Supplied material
________________________

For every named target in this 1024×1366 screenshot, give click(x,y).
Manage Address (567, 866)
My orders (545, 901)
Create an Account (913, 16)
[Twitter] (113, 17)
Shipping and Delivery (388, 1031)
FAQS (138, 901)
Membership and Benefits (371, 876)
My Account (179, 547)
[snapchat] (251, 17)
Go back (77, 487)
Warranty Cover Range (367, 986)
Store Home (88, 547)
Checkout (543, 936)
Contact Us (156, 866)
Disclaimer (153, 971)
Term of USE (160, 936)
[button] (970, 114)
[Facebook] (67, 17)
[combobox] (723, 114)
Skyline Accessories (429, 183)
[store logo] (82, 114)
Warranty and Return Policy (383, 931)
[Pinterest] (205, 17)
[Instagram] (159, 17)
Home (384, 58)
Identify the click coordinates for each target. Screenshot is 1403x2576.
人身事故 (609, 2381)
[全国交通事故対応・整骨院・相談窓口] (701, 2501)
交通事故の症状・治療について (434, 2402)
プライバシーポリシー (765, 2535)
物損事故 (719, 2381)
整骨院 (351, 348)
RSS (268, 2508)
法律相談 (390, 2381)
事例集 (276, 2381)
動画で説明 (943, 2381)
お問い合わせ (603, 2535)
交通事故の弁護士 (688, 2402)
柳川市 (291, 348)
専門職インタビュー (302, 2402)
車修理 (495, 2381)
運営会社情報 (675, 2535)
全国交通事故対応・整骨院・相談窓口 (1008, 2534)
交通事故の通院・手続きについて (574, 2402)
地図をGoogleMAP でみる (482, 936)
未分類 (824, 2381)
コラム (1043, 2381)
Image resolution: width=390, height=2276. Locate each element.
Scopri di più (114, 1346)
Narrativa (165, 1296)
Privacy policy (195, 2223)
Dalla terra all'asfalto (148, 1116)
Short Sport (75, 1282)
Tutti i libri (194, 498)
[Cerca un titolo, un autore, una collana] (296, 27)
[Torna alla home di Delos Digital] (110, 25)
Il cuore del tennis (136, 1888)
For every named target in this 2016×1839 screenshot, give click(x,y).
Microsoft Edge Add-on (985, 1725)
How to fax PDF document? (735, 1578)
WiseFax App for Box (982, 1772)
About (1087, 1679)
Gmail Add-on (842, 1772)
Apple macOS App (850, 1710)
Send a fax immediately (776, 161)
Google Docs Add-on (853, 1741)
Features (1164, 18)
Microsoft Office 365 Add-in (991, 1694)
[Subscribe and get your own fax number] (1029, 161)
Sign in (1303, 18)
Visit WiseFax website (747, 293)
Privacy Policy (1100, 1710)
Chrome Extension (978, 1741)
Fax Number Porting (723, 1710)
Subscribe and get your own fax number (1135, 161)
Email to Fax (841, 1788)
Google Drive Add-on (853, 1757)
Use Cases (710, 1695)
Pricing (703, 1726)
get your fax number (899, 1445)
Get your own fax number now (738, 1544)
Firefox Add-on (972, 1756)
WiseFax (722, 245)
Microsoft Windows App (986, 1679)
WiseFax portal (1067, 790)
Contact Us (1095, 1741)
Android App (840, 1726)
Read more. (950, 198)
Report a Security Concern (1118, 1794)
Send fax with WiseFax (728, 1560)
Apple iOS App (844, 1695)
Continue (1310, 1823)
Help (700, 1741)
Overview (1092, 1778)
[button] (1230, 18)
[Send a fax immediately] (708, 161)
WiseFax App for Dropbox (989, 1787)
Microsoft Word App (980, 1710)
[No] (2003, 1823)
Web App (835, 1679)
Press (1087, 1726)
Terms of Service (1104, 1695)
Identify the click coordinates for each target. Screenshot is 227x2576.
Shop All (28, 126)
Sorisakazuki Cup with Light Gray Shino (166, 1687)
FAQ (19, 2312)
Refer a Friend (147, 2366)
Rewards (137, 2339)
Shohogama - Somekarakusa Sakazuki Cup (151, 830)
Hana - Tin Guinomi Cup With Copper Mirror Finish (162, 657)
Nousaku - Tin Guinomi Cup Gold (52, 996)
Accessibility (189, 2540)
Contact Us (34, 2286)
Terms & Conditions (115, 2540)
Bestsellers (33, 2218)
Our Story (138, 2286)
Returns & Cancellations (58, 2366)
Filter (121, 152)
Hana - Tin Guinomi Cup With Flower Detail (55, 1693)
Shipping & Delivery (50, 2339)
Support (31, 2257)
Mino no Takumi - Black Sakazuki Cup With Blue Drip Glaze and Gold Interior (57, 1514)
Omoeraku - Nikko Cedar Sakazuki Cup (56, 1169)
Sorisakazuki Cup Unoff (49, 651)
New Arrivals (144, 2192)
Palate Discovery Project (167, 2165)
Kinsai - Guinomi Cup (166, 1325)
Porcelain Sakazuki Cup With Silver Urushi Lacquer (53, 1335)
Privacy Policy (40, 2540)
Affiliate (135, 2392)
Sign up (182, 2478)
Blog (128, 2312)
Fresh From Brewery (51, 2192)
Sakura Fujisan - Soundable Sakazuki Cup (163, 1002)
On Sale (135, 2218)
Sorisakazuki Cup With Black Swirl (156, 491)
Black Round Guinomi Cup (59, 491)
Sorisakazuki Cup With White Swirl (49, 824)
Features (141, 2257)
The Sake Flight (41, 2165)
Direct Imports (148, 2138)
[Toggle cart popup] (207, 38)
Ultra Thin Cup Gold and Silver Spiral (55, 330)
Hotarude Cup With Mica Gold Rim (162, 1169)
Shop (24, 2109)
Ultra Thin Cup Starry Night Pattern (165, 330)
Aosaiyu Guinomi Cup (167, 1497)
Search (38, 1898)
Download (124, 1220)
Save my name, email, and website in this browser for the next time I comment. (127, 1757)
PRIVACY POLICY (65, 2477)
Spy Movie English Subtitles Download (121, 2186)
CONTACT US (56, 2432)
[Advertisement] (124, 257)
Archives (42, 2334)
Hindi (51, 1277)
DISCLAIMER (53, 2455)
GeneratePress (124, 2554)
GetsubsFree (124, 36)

________________________

To do
Going back to the entries above, set down exactly the lines that begin at the one with "Fresh From Brewery (51, 2192)" and end at the one with "[Toggle cart popup] (207, 38)", both included, and nothing else.

Solution for this problem
Fresh From Brewery (51, 2192)
Sakura Fujisan - Soundable Sakazuki Cup (163, 1002)
On Sale (135, 2218)
Sorisakazuki Cup With Black Swirl (156, 491)
Black Round Guinomi Cup (59, 491)
Sorisakazuki Cup With White Swirl (49, 824)
Features (141, 2257)
The Sake Flight (41, 2165)
Direct Imports (148, 2138)
[Toggle cart popup] (207, 38)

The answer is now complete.